▸ WORK TO COMPLETE
The answer consists solely of the listing's lines from the first through the line containing "Given: Click the Notes pin icon", each reproduced exactly.

(SUPPLIED RECORDS)

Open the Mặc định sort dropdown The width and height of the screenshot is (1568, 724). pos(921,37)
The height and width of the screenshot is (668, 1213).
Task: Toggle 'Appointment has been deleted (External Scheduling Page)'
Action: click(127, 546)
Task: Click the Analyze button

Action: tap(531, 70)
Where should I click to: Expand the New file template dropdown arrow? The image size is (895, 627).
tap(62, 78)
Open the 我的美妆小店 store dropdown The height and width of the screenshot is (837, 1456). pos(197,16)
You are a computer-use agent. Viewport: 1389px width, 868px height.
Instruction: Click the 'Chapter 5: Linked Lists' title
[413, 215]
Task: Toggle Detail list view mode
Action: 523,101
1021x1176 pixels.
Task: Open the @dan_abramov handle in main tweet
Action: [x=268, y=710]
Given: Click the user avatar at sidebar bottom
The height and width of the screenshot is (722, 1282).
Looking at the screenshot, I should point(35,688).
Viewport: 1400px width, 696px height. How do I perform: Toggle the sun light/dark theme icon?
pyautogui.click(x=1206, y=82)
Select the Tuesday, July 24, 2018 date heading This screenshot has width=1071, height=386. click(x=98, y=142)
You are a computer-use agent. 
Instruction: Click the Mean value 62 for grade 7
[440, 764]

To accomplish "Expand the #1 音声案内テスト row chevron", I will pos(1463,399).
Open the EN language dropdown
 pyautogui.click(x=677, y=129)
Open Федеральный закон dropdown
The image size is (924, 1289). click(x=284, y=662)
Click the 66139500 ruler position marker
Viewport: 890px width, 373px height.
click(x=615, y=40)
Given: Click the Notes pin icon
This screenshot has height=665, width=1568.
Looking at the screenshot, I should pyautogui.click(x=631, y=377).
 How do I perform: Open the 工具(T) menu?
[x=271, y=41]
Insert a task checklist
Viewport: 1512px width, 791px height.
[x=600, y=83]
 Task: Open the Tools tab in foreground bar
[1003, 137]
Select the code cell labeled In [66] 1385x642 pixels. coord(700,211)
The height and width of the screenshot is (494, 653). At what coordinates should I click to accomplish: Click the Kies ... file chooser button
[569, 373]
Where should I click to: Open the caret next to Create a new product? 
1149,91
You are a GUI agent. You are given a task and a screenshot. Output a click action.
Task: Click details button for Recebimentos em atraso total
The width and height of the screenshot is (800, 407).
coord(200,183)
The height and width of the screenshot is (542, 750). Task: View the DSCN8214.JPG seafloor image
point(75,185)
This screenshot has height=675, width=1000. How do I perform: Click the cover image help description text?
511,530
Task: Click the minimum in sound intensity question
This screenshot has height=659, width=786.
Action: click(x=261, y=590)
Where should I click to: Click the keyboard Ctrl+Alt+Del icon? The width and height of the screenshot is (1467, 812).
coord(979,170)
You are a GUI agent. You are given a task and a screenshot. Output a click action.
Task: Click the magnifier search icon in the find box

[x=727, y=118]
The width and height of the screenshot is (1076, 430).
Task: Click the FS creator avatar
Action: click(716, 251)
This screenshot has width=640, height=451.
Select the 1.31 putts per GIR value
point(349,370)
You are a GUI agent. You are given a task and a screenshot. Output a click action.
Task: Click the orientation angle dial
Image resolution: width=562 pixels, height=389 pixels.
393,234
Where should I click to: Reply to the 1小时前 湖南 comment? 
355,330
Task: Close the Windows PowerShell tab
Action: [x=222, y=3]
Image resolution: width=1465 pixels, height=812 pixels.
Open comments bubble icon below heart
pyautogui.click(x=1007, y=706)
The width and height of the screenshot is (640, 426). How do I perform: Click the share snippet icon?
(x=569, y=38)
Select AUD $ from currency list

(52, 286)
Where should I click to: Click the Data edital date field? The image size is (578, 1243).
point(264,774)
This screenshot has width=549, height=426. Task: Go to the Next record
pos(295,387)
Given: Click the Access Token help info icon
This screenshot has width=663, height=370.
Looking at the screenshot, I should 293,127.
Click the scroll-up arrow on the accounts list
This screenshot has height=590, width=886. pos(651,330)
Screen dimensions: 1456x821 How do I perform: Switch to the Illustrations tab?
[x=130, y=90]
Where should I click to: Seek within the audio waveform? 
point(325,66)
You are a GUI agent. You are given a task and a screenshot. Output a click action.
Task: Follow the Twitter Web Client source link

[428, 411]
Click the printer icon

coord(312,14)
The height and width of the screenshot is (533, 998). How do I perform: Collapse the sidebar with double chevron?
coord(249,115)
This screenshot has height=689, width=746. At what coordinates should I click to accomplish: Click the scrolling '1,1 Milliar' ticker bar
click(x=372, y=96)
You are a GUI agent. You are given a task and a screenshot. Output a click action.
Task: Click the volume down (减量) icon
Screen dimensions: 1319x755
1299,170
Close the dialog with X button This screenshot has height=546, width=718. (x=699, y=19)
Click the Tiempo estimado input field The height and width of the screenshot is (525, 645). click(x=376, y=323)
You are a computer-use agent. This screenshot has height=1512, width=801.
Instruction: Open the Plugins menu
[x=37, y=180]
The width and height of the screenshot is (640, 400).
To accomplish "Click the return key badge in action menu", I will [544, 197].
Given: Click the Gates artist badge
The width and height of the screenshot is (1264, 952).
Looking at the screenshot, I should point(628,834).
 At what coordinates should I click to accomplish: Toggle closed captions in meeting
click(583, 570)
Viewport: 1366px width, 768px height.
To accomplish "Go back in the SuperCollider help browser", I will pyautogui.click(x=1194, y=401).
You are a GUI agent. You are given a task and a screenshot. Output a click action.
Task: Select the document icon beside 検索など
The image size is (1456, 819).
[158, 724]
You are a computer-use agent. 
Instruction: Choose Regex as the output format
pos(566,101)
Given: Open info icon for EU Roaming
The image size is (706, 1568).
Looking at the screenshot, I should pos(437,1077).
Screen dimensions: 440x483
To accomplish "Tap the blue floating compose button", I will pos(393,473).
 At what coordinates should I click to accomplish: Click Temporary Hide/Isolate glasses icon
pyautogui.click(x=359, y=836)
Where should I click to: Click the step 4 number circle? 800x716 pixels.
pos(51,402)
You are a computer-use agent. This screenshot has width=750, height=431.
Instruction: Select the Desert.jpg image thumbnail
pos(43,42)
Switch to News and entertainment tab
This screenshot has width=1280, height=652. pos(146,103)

(End SUPPLIED RECORDS)

▸ REPLY TO THE EXERCISE
Open the Mặc định sort dropdown The width and height of the screenshot is (1568, 724). pos(921,37)
The height and width of the screenshot is (668, 1213).
Task: Toggle 'Appointment has been deleted (External Scheduling Page)'
Action: click(127, 546)
Task: Click the Analyze button

Action: tap(531, 70)
Where should I click to: Expand the New file template dropdown arrow? The image size is (895, 627).
tap(62, 78)
Open the 我的美妆小店 store dropdown The height and width of the screenshot is (837, 1456). pos(197,16)
You are a computer-use agent. Viewport: 1389px width, 868px height.
Instruction: Click the 'Chapter 5: Linked Lists' title
[413, 215]
Task: Toggle Detail list view mode
Action: 523,101
1021x1176 pixels.
Task: Open the @dan_abramov handle in main tweet
Action: [x=268, y=710]
Given: Click the user avatar at sidebar bottom
The height and width of the screenshot is (722, 1282).
Looking at the screenshot, I should point(35,688).
Viewport: 1400px width, 696px height. How do I perform: Toggle the sun light/dark theme icon?
pyautogui.click(x=1206, y=82)
Select the Tuesday, July 24, 2018 date heading This screenshot has width=1071, height=386. click(x=98, y=142)
You are a computer-use agent. 
Instruction: Click the Mean value 62 for grade 7
[440, 764]

To accomplish "Expand the #1 音声案内テスト row chevron", I will pos(1463,399).
Open the EN language dropdown
 pyautogui.click(x=677, y=129)
Open Федеральный закон dropdown
The image size is (924, 1289). click(x=284, y=662)
Click the 66139500 ruler position marker
Viewport: 890px width, 373px height.
click(x=615, y=40)
Given: Click the Notes pin icon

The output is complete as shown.